CONSOLIDATION, COMMUNICATION, CONTROL
On A Roll: To melt and roll 90 tons of steel an hour, this Gerdau Ameristeel mini-mill uses an advanced KepServerEX manufacturing execution system from Kepware Technologies that effectively manages the myriad of diverse PLCs distributed throughout its rolling and melting mills.
Posted: August 11, 2011
Gerdau Ameristeel uses some 19 PLCs from about five different vendors (primarily GE and Allen-Bradley). According to Parrotta, problems were arising because of scalability issues. The plant wanted to add additional Wonderware terminals, but were finding the PLC scan rates were being taxed and becoming too slow. “As we added more terminals, some of our processes were nearing the limits of their scan cycles. This was causing us to have data issues,” recalls Parrotta. “KEPServerEX helped simplify the task of connecting the Wonderware terminals and providing the right level of connectivity to address those communications needs.”
Prior to figuring out that resolution, the plant’s Wonderware clients that were pulling data from the PLCs were running so slow that they weren’t reporting what they needed to report and would simply stop communicating to the other clients . . . skipping a scan cycle entirely. KepServerEX solved this problem by centralizing all the communications to one server. “Rather than having five or six clients pulling data from it, which was mostly repetitious, we had one Kepware server and clients pulled from that server,” says Parrotta.
To add to the complexity of the milling and rolling operations, the Jacksonville plant integrated an IBA historian as a separate stand-alone system. “We were gathering data anyway, so we decided to create an historical archive. Our historian software pulls the clients directly to Kepware. When QMOS was introduced, we already had everything in place so it was just an easy plug-and-play.”
Currently the Jacksonville operations are logging all their tags. If operators have an issue, they can literally track down the problem to the minutest detail. According to Parrotta, since all the physical I/Os are being logged, they can technically re-create anything the operator did via the Wonderware interface. “We can trend just about anything and find out if it was a human error or whether it was, for example, a sensor that failed. As long as we have every I/O logged, we can trouble shoot anything,” he remarks.
QMOS covers the management of the planning, scheduling, and production in the rolling mill and the melt shop. It manages the process from receiving customer orders, creation of production schedules as well as managing the demand for the steel, up to the production of the billets and bundling and packaging and shipment of semi -finished or the finished products to the customers.
According to Parrotta, QMOS receives a schedule from the ERP system that informs QMOS, for example, of sales orders that define what is needed to manufacture. “QMOS figures out what ingredients are needed for the products.
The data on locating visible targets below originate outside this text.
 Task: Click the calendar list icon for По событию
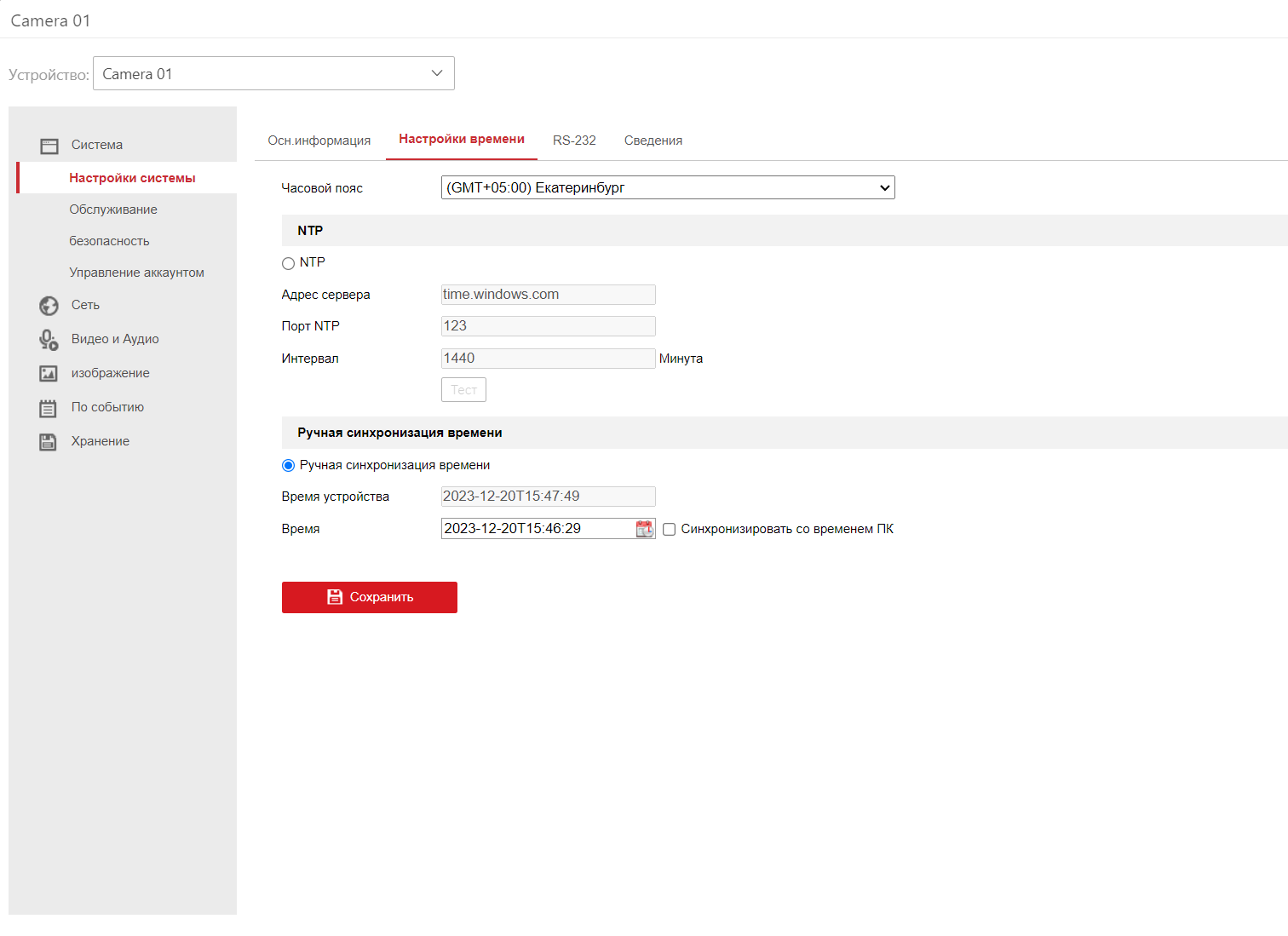click(49, 408)
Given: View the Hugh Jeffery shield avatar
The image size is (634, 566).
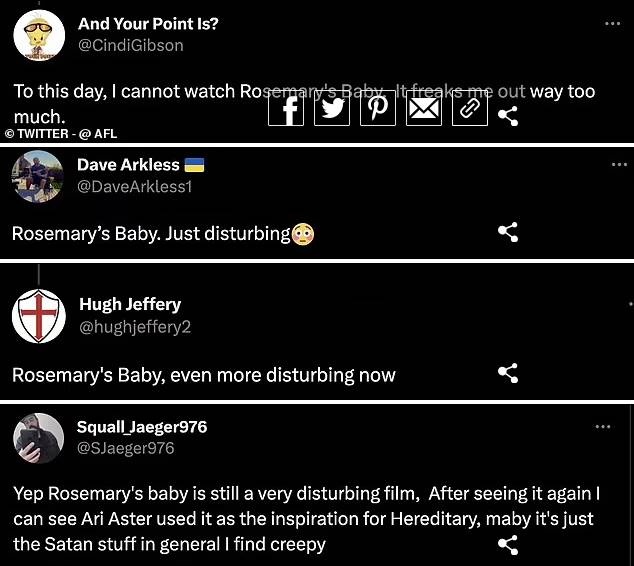Looking at the screenshot, I should [x=39, y=316].
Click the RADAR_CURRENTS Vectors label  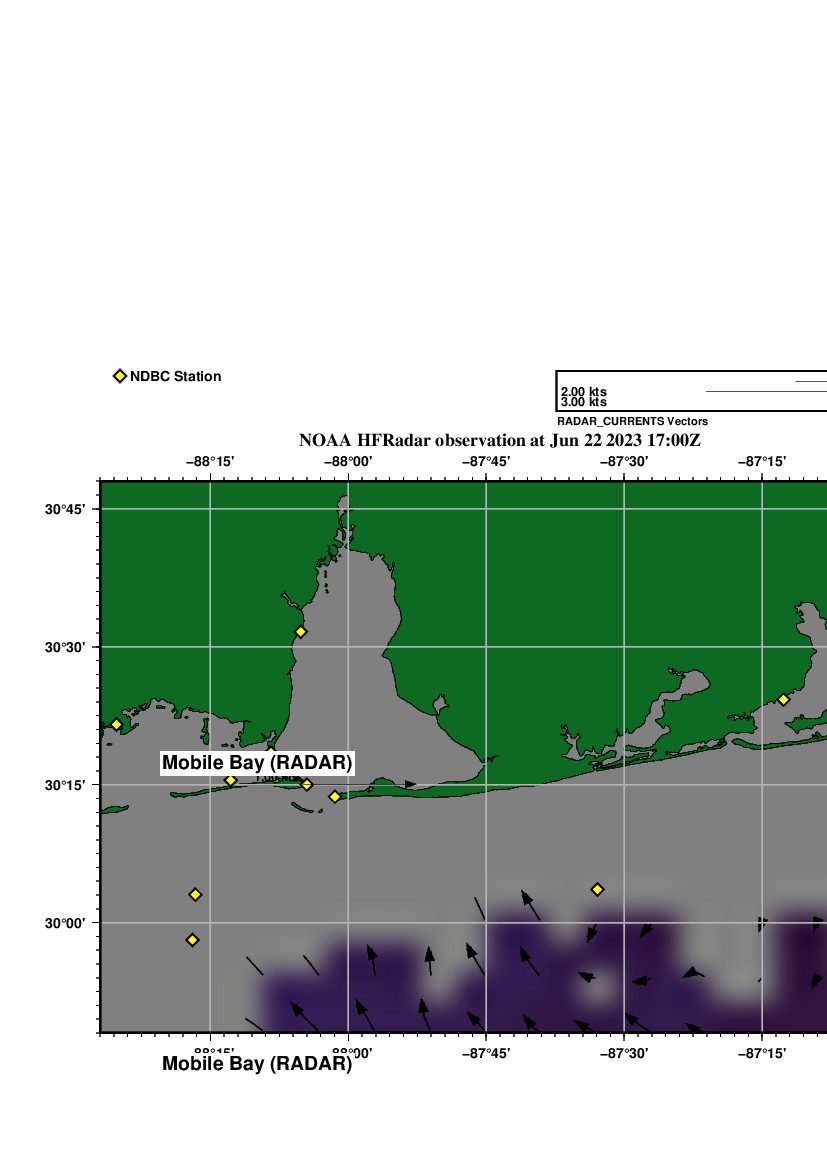(632, 422)
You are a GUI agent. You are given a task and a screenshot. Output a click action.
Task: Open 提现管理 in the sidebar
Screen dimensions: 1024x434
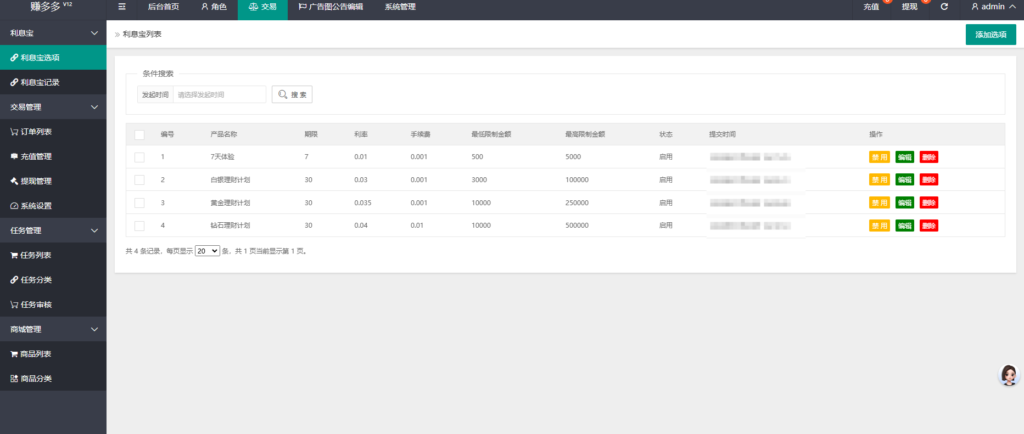pyautogui.click(x=36, y=181)
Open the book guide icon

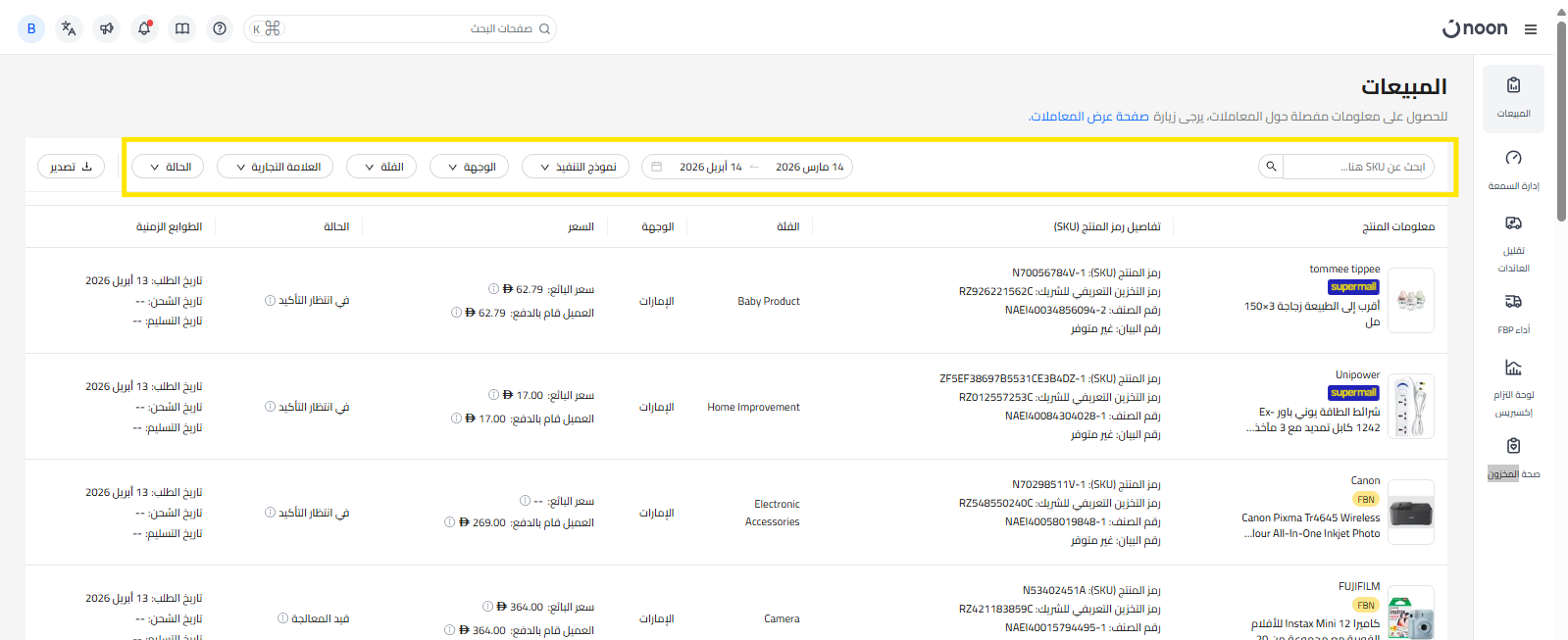pos(182,28)
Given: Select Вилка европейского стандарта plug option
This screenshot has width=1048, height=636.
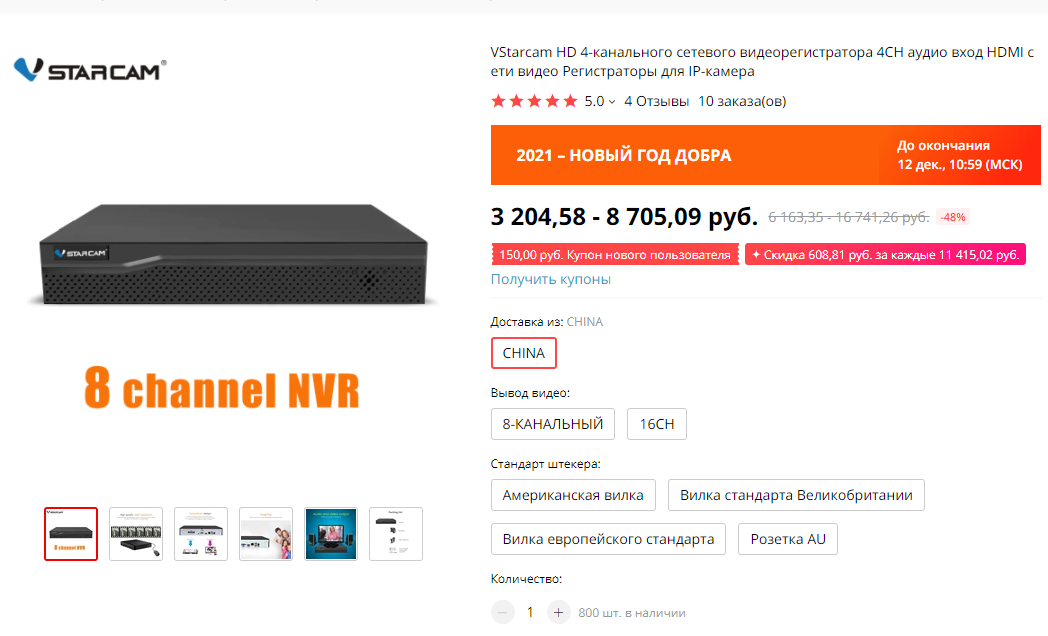Looking at the screenshot, I should pyautogui.click(x=608, y=539).
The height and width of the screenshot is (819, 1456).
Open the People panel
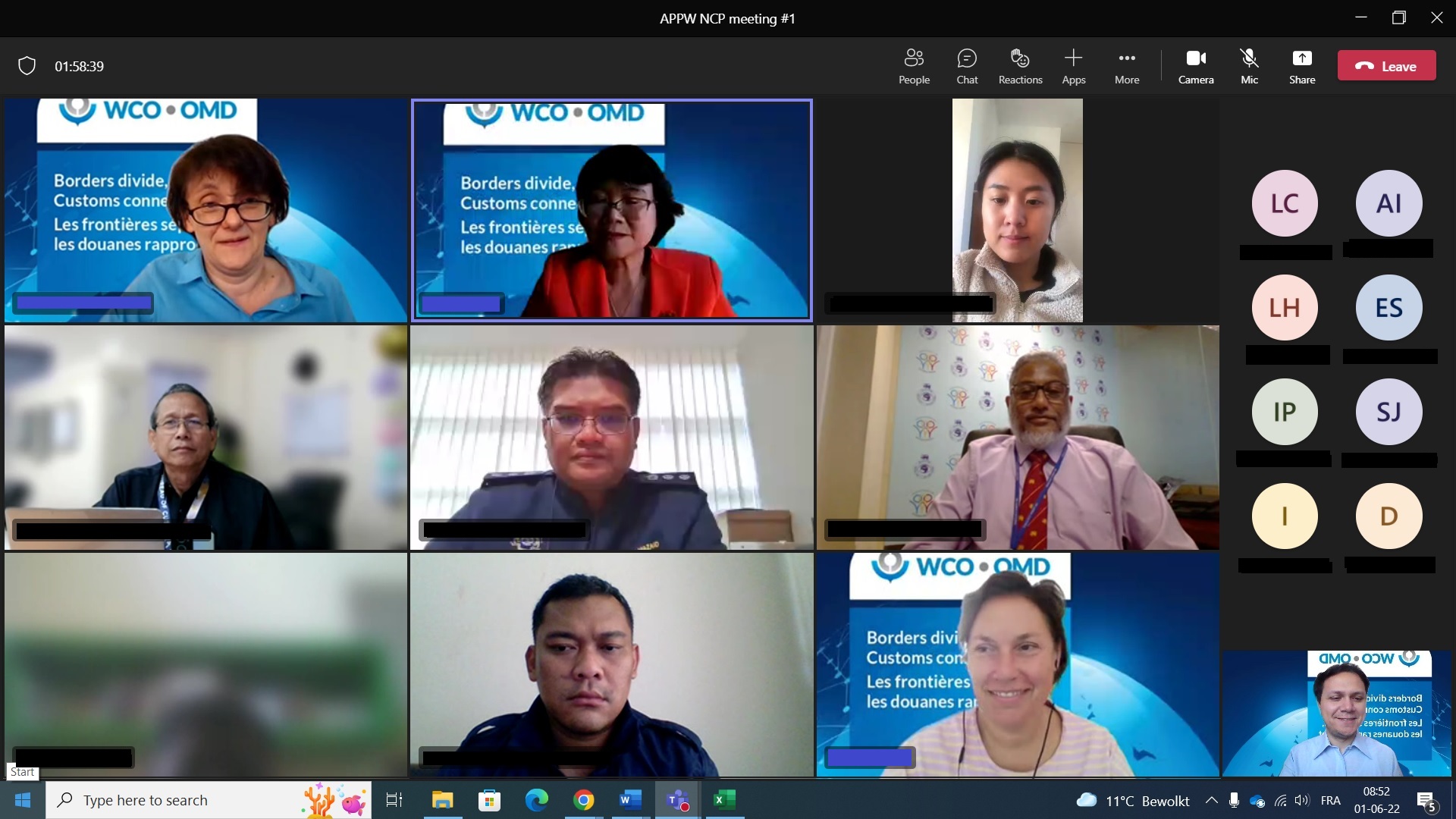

Recipes for those orders reside in both QMOS and Wonderware. QMOS is keeping track of each step in the process and tracking all the operational parameters that are critical, such as amps, pressures, kilowatt-hours, time start/stop (off events from PLCs via Kepware),” explains Parrotta. “As these events happen, we move the products we are making through one station to the next, triggering and racking PLC events that are all recorded in Kepware. As the events happen, they move from stage A, to B, to C as part of the batch.” All of this is tracked inside the QMOS MES system.
“QMOS is passing data and tags back to Kepware and I’m using that data to trigger Wonderware to auto-load the recipe that is needed. We are moving toward an automatic recipe load. It’s still handled by Wonderware but is getting signals to do so from QMOS through Kepware,” continues Parrotta. “We’re pulling data out of the Oracle database on the opposite end within certain parameters and we’re sending those to the KepServerEX to manage the tags to the PLC. In this way the operators don’t have to manually do it, which eliminates the possibility of human errors.”